:: Request ::
Give the lines of the entries as a JSON list of strings, one string per line with blank lines skipped, starting with the line that contains "The height and" and running through the line that contains "coordinates (831, 248).".

:: Material to process ::
** BEGIN **

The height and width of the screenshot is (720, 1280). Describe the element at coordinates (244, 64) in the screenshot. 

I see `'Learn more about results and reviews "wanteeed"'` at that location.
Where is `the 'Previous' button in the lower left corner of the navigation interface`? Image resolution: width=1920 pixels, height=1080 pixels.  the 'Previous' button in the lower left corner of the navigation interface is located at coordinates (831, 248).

** END **
** BEGIN **

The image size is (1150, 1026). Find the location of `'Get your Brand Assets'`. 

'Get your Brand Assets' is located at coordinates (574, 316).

** END **

:: Solution ::
[
  "The height and width of the screenshot is (720, 1280). Describe the element at coordinates (244, 64) in the screenshot. ",
  "I see `'Learn more about results and reviews \"wanteeed\"'` at that location.",
  "Where is `the 'Previous' button in the lower left corner of the navigation interface`? Image resolution: width=1920 pixels, height=1080 pixels.  the 'Previous' button in the lower left corner of the navigation interface is located at coordinates (831, 248)."
]